In the STCs, recent inspections at Medway and Oakhill show a reduction in the use of restraint, but at Hassockfield the withdrawal of the lethal “seated double embrace” led to an increase in the use of handcuffs. Why is there this difference between one institution and the others? The main technique now used in STCs relies on the infliction of pain. My noble friend said that that was unlawful. In the Minister’s opinion is it within the law to inflict pain deliberately on these young people as a means of control?

In an extreme case at Rainsbrook STC nearly three years ago, 15 year-old Gareth Myatt died as a result of restraint. The inquest last week heard about 34 other potentially lethal incidents where children subjected to the “seated double embrace” had incurred serious incidents or complained of being unable to breathe. That technique was discontinued but why was there not a review of the safety of restraint procedures generally as the Home Office promised in 1998? Should there not be an accelerated procedure for inquests on deaths in custody so that the lessons learnt from these dreadful incidents are applied as soon as possible?

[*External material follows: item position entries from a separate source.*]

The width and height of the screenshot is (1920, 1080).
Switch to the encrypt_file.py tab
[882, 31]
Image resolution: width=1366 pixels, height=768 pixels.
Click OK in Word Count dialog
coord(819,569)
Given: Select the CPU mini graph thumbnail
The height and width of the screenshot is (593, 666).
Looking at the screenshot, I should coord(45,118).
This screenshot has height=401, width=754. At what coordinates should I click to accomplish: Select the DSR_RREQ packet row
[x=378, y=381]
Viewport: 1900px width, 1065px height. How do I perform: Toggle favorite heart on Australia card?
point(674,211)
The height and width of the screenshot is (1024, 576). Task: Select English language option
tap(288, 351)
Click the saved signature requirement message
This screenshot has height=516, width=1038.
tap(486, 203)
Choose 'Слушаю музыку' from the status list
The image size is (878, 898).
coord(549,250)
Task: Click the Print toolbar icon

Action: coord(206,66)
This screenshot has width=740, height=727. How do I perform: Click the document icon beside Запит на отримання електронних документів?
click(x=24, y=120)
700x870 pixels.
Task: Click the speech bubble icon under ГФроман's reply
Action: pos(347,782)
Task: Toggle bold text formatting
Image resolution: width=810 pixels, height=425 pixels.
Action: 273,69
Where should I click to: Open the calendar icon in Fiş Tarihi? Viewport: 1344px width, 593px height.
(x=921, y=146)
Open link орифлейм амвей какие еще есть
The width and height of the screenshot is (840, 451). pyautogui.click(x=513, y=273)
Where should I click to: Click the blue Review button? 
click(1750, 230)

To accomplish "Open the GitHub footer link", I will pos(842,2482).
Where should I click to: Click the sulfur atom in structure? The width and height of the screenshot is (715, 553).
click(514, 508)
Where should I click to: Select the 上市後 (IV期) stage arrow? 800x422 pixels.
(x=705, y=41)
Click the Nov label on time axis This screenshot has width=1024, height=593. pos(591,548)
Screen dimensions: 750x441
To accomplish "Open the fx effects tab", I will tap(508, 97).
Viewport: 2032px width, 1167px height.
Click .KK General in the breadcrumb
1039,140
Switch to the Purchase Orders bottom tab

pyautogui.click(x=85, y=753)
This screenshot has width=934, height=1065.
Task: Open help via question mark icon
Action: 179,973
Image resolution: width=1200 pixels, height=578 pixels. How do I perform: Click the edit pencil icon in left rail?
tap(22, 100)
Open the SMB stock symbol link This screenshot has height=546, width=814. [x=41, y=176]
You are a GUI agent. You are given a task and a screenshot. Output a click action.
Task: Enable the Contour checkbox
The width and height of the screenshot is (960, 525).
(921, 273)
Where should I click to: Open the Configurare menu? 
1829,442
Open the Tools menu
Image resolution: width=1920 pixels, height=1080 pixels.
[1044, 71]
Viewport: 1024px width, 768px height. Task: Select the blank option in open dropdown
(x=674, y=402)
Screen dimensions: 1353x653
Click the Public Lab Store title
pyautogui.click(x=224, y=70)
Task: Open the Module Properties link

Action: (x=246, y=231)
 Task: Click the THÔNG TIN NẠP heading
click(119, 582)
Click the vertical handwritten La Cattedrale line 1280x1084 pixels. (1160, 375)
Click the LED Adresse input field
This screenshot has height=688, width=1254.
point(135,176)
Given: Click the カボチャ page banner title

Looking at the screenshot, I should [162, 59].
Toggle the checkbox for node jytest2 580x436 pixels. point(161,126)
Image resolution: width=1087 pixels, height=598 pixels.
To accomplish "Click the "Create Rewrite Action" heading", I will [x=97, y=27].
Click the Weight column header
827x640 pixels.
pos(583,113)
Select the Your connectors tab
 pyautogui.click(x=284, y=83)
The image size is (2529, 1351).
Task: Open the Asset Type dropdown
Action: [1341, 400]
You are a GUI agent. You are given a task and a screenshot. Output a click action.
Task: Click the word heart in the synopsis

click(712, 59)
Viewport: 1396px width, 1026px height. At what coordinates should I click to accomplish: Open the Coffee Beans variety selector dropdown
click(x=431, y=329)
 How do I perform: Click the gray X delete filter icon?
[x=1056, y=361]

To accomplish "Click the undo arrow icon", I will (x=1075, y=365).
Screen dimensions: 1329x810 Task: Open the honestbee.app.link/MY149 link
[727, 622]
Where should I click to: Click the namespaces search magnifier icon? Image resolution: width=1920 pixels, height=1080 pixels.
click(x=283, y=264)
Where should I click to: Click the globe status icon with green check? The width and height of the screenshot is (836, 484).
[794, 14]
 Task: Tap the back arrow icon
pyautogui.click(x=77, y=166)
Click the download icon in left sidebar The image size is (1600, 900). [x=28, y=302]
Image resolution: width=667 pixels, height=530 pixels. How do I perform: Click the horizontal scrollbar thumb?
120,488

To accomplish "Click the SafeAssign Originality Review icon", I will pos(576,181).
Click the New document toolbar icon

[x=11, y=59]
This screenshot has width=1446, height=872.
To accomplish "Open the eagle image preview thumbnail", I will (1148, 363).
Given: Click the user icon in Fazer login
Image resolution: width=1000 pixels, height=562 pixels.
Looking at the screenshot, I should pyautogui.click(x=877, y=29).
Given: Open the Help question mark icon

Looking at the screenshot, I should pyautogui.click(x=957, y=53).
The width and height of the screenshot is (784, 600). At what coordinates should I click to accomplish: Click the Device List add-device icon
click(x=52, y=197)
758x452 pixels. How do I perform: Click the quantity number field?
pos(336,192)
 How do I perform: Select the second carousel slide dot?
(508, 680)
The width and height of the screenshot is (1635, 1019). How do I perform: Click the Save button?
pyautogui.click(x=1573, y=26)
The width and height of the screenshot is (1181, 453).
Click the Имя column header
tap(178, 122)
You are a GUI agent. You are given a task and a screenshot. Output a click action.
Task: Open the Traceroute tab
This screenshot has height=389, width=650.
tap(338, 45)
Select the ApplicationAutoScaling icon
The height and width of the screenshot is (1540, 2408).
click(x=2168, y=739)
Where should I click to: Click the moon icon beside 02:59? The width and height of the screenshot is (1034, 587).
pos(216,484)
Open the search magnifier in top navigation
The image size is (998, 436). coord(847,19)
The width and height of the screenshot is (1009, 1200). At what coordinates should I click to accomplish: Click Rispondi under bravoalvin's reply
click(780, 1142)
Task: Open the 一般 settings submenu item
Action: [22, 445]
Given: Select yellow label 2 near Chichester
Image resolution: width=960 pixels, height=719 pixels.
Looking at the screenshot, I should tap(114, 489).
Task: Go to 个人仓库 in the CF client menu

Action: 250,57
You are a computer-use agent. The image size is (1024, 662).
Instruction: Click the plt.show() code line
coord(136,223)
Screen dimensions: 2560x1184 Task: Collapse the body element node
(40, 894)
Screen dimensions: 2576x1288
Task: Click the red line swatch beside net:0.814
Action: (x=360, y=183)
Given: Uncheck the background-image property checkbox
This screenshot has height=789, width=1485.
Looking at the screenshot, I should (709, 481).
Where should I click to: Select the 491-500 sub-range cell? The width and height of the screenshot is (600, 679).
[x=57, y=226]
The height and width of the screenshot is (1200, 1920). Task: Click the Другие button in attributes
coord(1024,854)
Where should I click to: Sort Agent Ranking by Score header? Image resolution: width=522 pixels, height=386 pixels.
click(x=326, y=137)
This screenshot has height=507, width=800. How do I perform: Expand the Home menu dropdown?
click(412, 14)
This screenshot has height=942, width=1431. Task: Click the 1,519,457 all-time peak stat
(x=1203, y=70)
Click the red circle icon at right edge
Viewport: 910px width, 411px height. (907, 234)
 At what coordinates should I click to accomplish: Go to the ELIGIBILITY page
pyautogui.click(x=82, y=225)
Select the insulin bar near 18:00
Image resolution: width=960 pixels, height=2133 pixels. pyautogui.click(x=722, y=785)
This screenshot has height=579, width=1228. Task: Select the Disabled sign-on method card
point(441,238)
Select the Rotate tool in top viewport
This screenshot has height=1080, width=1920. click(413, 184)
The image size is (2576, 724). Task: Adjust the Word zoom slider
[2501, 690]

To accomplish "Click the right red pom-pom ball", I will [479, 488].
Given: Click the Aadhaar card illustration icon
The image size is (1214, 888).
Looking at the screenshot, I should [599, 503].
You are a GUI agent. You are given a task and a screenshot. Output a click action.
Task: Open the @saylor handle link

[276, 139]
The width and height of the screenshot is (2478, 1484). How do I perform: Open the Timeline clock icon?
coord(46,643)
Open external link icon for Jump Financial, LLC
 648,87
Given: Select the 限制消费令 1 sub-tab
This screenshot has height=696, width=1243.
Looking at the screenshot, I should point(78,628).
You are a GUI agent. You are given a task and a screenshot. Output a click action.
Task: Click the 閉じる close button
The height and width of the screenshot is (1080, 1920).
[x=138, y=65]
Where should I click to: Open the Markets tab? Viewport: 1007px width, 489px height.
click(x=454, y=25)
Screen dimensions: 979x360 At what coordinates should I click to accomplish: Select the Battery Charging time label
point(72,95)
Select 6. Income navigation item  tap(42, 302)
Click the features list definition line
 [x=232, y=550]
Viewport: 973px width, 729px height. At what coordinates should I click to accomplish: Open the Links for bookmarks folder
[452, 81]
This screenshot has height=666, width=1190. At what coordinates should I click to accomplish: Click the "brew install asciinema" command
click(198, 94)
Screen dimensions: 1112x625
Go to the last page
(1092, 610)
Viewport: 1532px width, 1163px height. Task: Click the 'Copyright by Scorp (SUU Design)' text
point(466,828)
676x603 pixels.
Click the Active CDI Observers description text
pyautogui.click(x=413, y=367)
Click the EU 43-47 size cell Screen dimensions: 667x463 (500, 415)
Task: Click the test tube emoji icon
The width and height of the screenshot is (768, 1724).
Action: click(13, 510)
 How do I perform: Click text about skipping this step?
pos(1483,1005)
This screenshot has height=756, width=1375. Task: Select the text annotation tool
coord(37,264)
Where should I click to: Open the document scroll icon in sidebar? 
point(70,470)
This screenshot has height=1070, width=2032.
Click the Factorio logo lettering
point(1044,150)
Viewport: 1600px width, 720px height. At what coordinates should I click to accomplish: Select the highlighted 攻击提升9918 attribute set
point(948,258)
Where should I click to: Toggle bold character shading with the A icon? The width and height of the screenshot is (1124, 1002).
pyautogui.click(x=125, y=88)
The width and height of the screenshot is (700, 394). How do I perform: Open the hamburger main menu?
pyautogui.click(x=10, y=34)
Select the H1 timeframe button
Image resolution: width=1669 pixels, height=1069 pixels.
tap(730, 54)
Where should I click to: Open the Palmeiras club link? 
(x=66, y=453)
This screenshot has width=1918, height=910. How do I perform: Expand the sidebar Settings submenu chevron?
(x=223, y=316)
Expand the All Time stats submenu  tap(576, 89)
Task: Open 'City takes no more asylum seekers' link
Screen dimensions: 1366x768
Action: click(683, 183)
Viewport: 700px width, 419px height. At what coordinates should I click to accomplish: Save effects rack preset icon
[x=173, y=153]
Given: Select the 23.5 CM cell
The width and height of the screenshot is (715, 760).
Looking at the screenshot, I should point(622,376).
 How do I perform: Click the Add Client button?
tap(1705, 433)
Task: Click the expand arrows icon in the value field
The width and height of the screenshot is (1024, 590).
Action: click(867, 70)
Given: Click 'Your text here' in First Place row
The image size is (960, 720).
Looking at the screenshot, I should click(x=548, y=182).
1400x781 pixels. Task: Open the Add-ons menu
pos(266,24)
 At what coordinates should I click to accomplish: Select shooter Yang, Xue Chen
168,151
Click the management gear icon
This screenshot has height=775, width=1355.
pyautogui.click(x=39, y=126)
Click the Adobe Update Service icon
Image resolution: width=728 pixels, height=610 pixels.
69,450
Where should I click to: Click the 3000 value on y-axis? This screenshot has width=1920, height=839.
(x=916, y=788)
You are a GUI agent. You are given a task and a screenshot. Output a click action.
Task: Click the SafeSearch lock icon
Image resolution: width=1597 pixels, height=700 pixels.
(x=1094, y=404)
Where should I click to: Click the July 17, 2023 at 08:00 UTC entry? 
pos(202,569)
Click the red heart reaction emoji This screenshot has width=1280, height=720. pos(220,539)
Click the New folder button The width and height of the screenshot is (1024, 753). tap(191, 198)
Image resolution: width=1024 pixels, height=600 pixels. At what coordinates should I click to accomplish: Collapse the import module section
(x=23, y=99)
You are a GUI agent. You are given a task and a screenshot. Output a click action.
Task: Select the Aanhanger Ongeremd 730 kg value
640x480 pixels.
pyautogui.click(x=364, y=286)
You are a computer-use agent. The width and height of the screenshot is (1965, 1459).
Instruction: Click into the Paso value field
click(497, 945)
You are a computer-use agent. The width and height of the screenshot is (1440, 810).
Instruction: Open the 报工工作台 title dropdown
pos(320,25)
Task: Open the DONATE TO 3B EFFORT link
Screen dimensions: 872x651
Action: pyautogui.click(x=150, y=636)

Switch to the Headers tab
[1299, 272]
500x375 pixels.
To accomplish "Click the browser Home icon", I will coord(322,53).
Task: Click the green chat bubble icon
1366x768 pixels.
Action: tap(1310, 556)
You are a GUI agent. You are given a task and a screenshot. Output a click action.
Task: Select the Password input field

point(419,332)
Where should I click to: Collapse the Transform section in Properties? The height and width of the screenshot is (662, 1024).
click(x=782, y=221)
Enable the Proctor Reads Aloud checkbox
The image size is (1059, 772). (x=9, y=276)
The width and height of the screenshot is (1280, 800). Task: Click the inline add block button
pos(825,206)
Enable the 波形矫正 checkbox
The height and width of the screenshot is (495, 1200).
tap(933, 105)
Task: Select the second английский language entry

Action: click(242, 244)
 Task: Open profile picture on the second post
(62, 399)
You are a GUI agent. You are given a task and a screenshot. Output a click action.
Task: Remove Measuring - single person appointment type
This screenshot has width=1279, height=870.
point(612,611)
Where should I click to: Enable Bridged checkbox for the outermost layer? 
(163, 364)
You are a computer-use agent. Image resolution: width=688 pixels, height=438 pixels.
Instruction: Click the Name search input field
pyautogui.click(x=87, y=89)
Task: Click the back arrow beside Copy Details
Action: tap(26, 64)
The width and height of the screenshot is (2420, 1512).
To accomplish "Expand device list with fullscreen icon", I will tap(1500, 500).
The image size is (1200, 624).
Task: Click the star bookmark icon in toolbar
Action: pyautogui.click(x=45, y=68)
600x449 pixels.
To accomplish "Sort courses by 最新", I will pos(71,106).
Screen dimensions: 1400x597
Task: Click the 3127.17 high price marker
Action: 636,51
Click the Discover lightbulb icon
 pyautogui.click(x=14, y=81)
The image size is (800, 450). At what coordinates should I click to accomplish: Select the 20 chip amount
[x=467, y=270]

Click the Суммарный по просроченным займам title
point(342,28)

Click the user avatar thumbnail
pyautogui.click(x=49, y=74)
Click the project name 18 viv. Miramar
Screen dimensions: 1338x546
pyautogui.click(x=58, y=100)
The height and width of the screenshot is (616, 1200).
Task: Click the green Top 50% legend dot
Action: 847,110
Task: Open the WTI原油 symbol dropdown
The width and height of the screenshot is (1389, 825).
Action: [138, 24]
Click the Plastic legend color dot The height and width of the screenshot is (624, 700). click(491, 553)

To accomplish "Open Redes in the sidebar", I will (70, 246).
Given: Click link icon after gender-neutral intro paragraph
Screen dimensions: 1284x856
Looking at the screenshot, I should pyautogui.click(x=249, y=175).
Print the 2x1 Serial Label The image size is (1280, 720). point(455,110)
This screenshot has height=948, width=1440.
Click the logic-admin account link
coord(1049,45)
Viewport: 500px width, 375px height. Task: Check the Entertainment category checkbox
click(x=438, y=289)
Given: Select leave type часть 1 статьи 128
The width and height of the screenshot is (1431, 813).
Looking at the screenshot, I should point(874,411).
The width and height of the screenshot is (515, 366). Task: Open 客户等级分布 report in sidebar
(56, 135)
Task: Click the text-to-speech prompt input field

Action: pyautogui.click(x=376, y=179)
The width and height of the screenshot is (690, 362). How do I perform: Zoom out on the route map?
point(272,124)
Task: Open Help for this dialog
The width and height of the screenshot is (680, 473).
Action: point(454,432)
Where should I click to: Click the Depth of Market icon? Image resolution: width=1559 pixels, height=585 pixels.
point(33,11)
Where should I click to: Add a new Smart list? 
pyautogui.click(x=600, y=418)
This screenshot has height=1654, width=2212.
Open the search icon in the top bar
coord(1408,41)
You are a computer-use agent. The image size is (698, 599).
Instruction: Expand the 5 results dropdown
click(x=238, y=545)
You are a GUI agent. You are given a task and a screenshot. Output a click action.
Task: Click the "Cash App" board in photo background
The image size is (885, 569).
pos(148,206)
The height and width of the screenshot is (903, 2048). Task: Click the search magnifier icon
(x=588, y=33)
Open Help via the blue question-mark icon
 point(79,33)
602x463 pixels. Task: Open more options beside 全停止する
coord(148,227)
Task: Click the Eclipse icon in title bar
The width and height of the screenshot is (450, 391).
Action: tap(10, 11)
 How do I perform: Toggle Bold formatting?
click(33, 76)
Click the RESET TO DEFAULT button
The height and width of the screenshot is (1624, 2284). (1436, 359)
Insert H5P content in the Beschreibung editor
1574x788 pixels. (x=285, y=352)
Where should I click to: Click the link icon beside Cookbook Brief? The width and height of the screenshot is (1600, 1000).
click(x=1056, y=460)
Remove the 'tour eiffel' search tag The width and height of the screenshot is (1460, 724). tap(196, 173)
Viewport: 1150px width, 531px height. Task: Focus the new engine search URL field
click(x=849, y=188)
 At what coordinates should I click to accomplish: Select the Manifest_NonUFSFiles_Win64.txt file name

The failure to keep uniform records of the use of restraint, including the ethnicity of the subjects, throughout the secure children’s estate is deplorable and must be remedied. Clearly, the YJB’s code of practice, intended to be,

“an agreed set of principles for the use of control methods in all settings where children are cared for”,

needs further development in the light of my noble friend’s report. For some, it may be a matter of life or death.